However I will be sending out a form to everyone who signs up to find out more
about them. In the case of the publishing site it would be questions like how
many visitors per day, content, etc.

------
calbear81
It's an interesting spin on the tired ad network model but I'm worried about
the effectiveness for the advertiser. If the advertiser is looking for brand
exposure, they would pay by CPM and look to maximize impressions which sounds
like in your model would not generate any donations since it's click based.

For advertisers looking to generate clicks, they want qualified truly-
interested people to click and go to their site and not clicks from people who
are doing it for charity and have no interest in what in the advertiser's
site/product.
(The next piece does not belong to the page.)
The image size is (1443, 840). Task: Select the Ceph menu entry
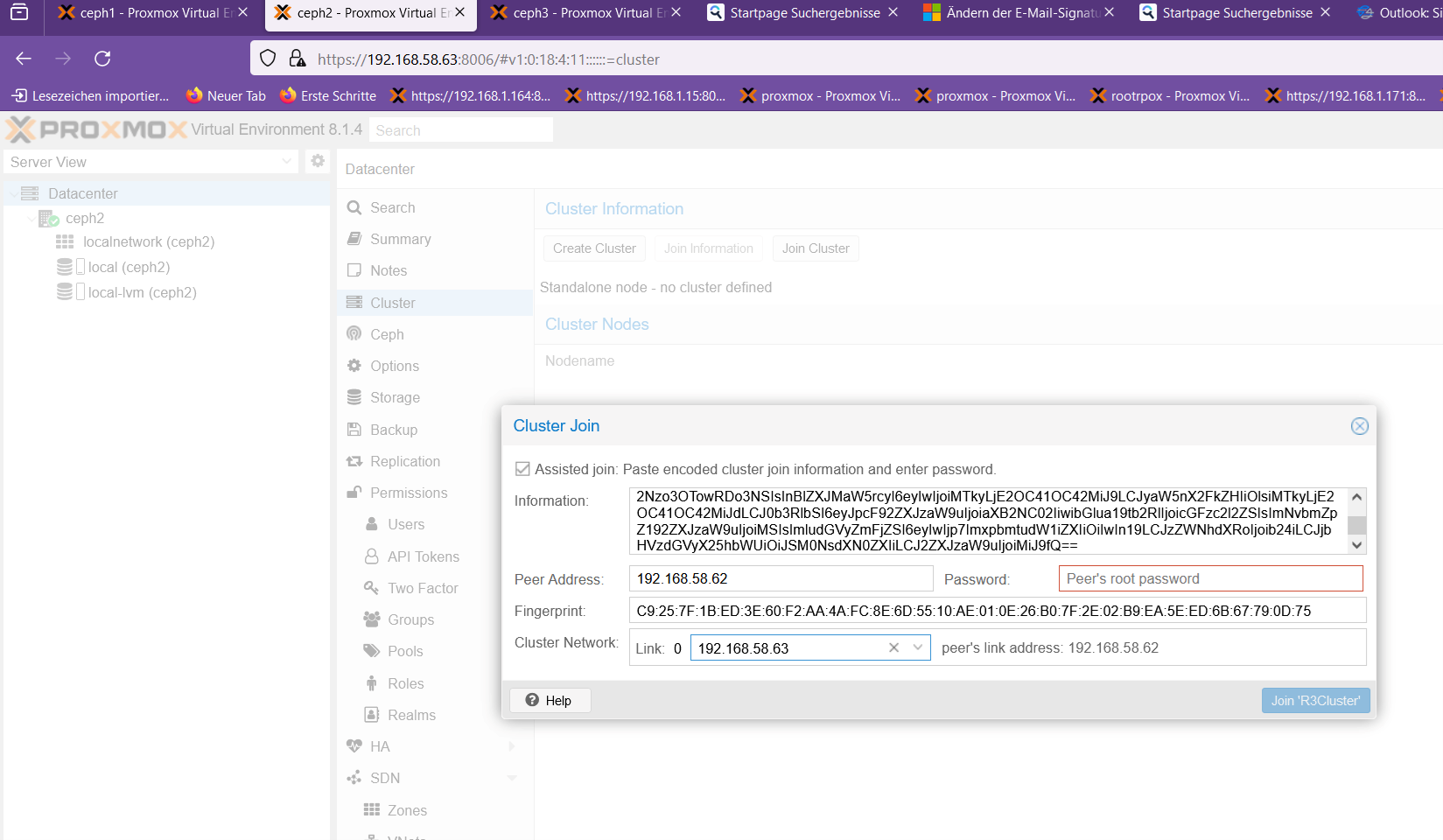click(x=387, y=334)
Most click based networks forbid incentivizing click actions
that decrease click quality because it decreases audience quality.

------
kposehn
It is an interesting idea at first glance, but it does run up against an age
old problem in CPC: incentivized clicks.

Any time a person clicks on an ad for any reason _other than they want to
based on the content of the ad_ then they are worthless about 90% of the time.
I know this because I've dealt with incent traffic for years upon years.

A charity based CPC ad is basically a fun idea at the start, but I'll do you
one better: I'll donate a portion of my revenue from each lead you bring me to
a charity.

One other thing..."Advertising sucks! Especially online. It's evil. It takes
and takes, and never gives back. It's frustrating just thinking about it."

You just turned off pretty much any advertiser ever, including their agency
and most publishers. You might want to tone down the evil talk just a tad...
;)

------
takinola
ok. I gotta say it. The url is pretty unfortunate! Never use a url that has
the letters "-ex" preceded by any letters that end in "s"...unless of course,
you are going for a double entendre.

------
mise
the ad give sexperiment .com